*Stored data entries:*
* * *
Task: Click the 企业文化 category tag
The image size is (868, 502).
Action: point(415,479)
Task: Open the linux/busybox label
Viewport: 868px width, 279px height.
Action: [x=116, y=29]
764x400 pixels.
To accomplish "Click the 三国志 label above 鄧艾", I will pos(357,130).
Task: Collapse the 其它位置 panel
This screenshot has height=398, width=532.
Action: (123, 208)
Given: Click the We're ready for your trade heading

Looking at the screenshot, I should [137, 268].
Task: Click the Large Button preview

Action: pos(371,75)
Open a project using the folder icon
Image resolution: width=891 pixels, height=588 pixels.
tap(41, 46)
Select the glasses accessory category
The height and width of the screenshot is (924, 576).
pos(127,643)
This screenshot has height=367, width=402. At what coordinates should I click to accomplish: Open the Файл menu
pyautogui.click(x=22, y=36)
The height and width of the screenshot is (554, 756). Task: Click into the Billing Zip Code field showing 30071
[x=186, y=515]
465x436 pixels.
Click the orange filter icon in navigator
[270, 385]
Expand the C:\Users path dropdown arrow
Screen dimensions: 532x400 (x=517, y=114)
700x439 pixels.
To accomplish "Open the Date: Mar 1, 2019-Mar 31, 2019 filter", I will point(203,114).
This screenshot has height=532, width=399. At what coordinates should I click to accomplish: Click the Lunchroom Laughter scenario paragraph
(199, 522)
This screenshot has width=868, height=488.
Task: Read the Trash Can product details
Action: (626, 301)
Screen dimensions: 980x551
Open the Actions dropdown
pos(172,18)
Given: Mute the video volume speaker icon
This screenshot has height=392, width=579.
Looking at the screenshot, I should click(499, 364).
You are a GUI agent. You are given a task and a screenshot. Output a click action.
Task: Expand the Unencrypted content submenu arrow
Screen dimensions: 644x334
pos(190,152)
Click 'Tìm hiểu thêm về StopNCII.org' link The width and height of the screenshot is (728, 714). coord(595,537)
* * *
*Requirement:* Starting at the first line of the data above, retype each line exactly until you reach the line containing "Select the glasses accessory category", and include that line too.

*Result for this task:*
Task: Click the 企业文化 category tag
The image size is (868, 502).
Action: point(415,479)
Task: Open the linux/busybox label
Viewport: 868px width, 279px height.
Action: [x=116, y=29]
764x400 pixels.
To accomplish "Click the 三国志 label above 鄧艾", I will pos(357,130).
Task: Collapse the 其它位置 panel
This screenshot has height=398, width=532.
Action: (123, 208)
Given: Click the We're ready for your trade heading

Looking at the screenshot, I should [137, 268].
Task: Click the Large Button preview

Action: pos(371,75)
Open a project using the folder icon
Image resolution: width=891 pixels, height=588 pixels.
tap(41, 46)
Select the glasses accessory category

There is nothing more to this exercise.